Die Entscheidung ist so schwierig und ich wünsche dir von Herzen, dass du die Entscheidung triffst, zu der du auch im Nachhinein ohne Selbstvorwürfe stehen kannst. Ich kenne das nur zu gut, wenn Selbstvorwürfe einen Namen hätten müssten sie Christa heißen.
Das war für mich ein sehr hilfreicher Aspekt des Gesprächs mit dem Zweitmeinungs-Tierarzt. Er sagte, zum jetzigen Zeitpunkt kann mir niemand auf der Welt sagen, welche Entscheidung die richtige ist. Dazu müsse man in die Zukunft sehen können: wird die Op die Katze aus der Bahn werfen oder nicht? Hat sie bereits nicht sichtbare Metastasen oder nicht? Wir geben unser Bestes, eine verantwortungsvolle Entscheidung zu treffen und müssen dabei dummerweise raten. Es kann sein, dass wir falsch raten. Sich deswegen Selbstvorwürfe zu machen ist ähnlich sinnvoll wie sich vorzuwerfen, dass man aus einem Lostopf eine Niete gezogen hat.
Sehr ermutigend an Deinem Bericht finde ich die drei glücklichen Jahre von Kasimir, Christa. Noch drei Jahre mit ihr, das wäre ein Traum.
Man kann als Mensch dazu eigentlich nur spekulieren, aber klar ist, dass Tieren bei sehr belastenden Behandlungsmethoden im Gegensatz zum Menschen der gr0ße Vorteil des kognitiven Verständnisses fehlt. Wenn ich als Mensch schwer erkrankt bin, und Behandlungen wie z.B. Operationen oder Chemotherapie ausgesetzt bin, kann ich die Belastungen, die mich noch viel kränker fühlen lassen, dadurch besser ertragen, weil ich weiß, dass sie helfen (könnten). Ein Tier kann das nicht. Es fühlt nur das Belastende und die Gewissheit, sehr krank zu sein und vielleicht auch die Gewissheit, sterbenskrank zu sein.
Genau der Punkt macht mir auch zu schaffen. Die Gute hat keine Ahnung, warum ihr dass alles angetan wird und muss leiden.

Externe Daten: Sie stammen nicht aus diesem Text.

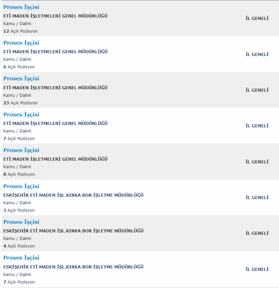
Task: Select the "3 Açık Pozisyon" text
Action: click(x=19, y=210)
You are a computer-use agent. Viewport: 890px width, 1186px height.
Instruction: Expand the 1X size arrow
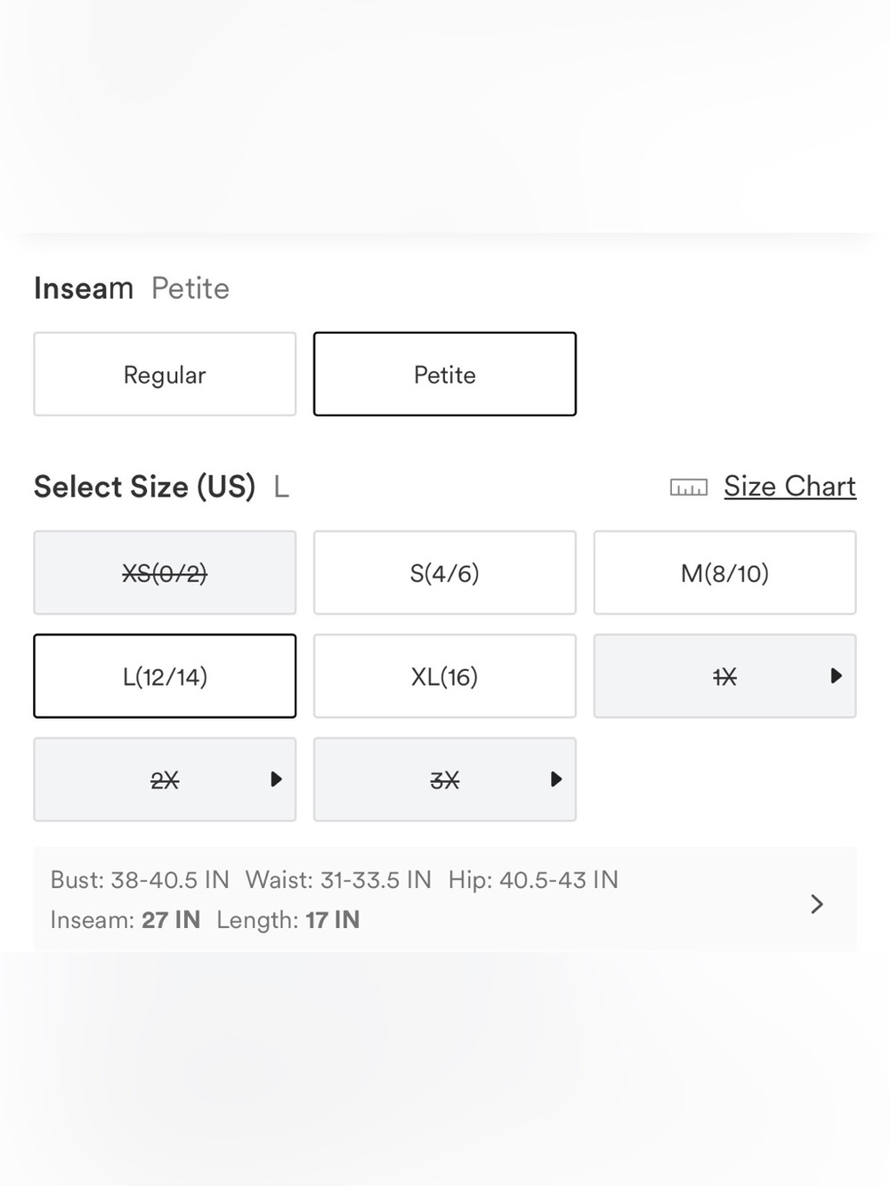click(x=836, y=676)
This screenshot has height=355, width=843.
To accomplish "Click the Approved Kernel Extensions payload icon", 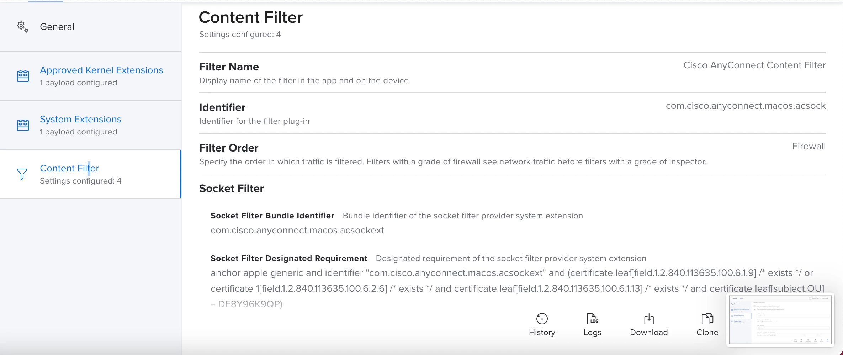I will click(23, 76).
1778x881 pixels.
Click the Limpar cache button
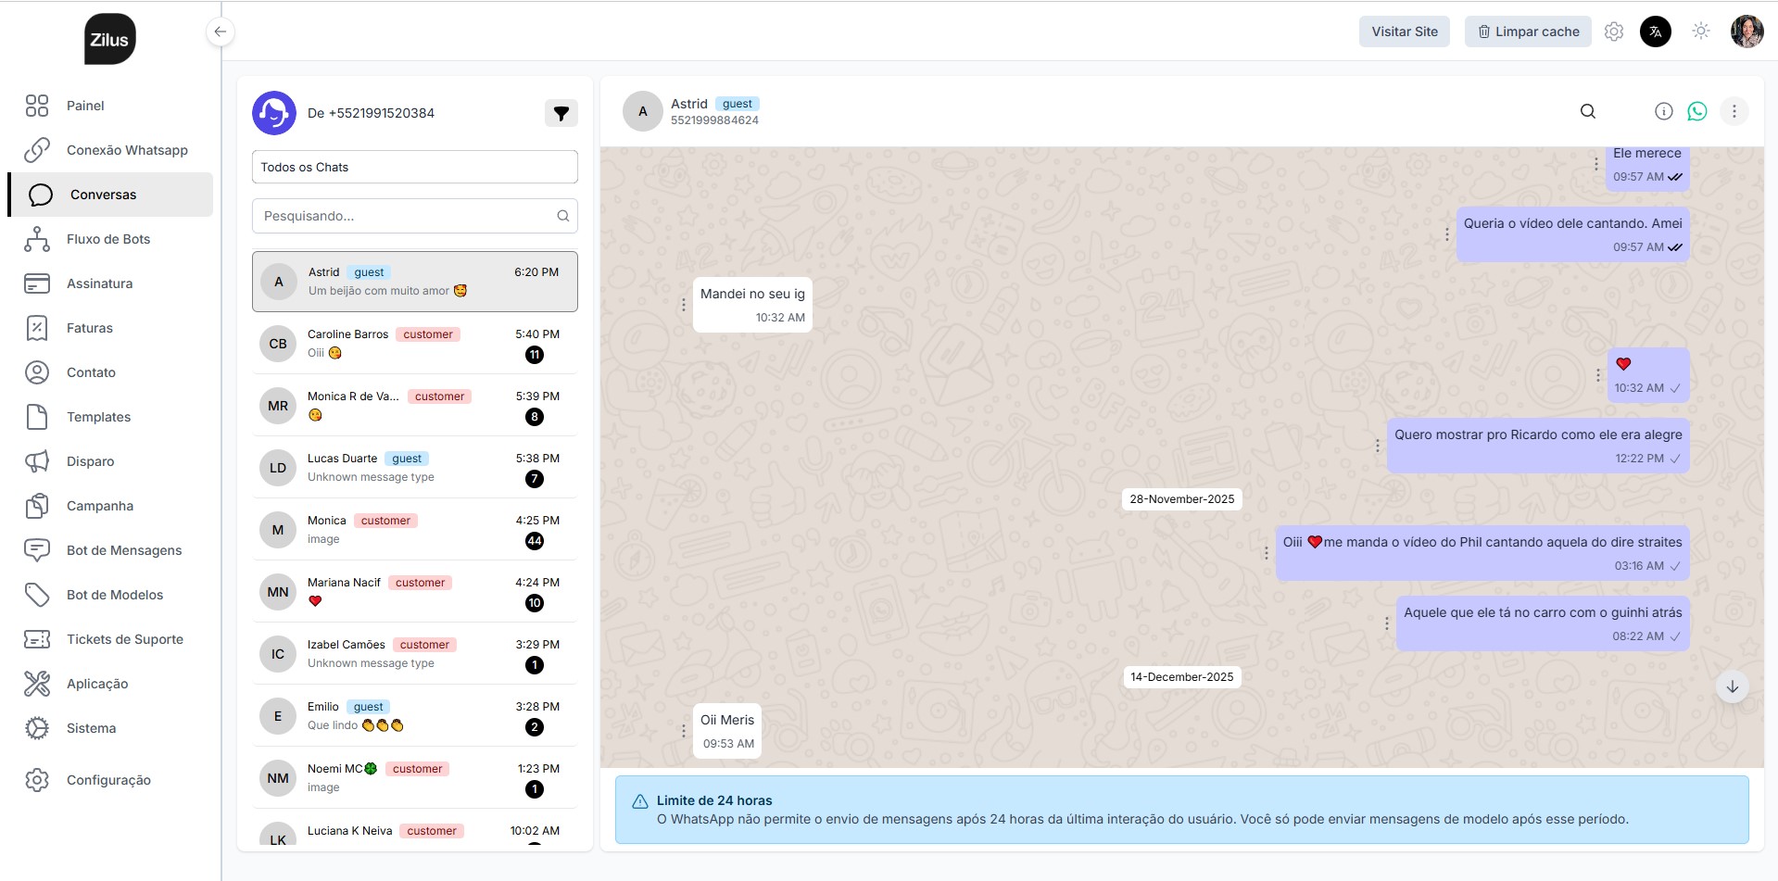click(1527, 31)
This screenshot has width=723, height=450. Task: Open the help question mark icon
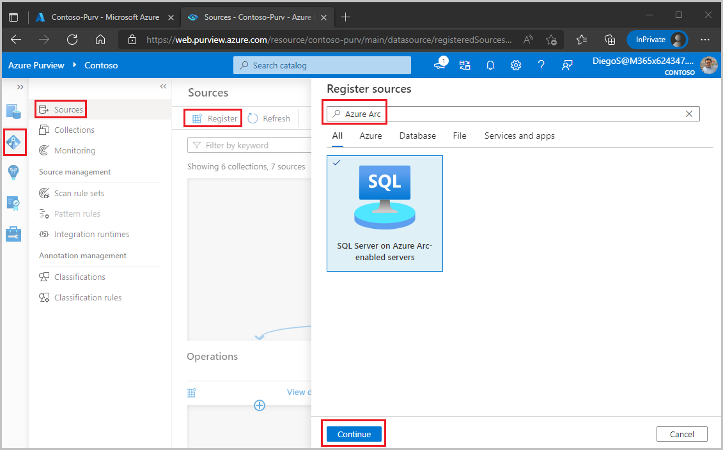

Wenn ich dich abschließend richtig verstehe, ist es außerdem schwer für dich, einzuschätzen, ob beim Mamma-Karzinom bei Katzen überhaupt noch eine Heilungsoption besteht. Du hast von einer sehr aggressiven Tumorart gesprochen. Ich persönlich habe dazu keine Infos, aber ich würde erwarten, dass behandelnde Tierärzte dazu eine Aussage machen können. Könnte das ein Ansatzpunkt für dich sein? Nochmal klar zu fragen, wie die TÄ die Heilungschancen nach Milchleistenentfernung einschätzen?
Es ist eher die Frage, ob die Op überhaupt etwas bringt. Gemäß Zweitmeinungs-
Tierarzt gibt es keine Statistik, die dazu etwas sagt: wie lange leben Katzen im Schnitt ohne die Op, wie lange mit. Hinzu kommt noch, dass eine Katze zwei Milchleisten hat. Bei der Op wird "nur" die betroffene entfernt. Beide gleichzeitig entfernen sie nicht, weil der Eingriff zu heftig ist und es dann oft Probleme mit der Heilung gibt. Was, wenn ein paar Wochen an der zweiten Milchleiste ein Tumor auftritt?
Ich stand vor gut 4,5 Jahren auch vor der Entscheidung OP ja oder nein. Meine Katze war 6 Jahre alt, der Knoten Reiskorn groß. Durch Ultraschall und Röntgen der Lunge wurden Metastasen ausgeschlossen. Zwei Tage später die OP. Alles verlief gut, die ca 35 cm lange Naht heilte gut. Nach einem 3/4 Jahr musste auch die zweite Gesäugeleiste entfernt werden. Hier war Antibiotikum nötig, die Heilung verlief dafür schneller. Nun ist mein Mädchen fast 11 Jahre und es geht ihr gut.
Ich würde wieder so entscheidend.
Danke Glady, für Deine Erfahrungen. Das liest sich ganz anders als Christas Bericht und zeigt, dass es den einzig richtigen Weg mal wieder nicht gibt. Warum muss immer alles so kompliziert sein im Leben?
Danke auch an all die anderen, die mir geschrieben haben! Auch wenn ich nicht direkt geantwortet habe, waren sie mir sehr wichtig.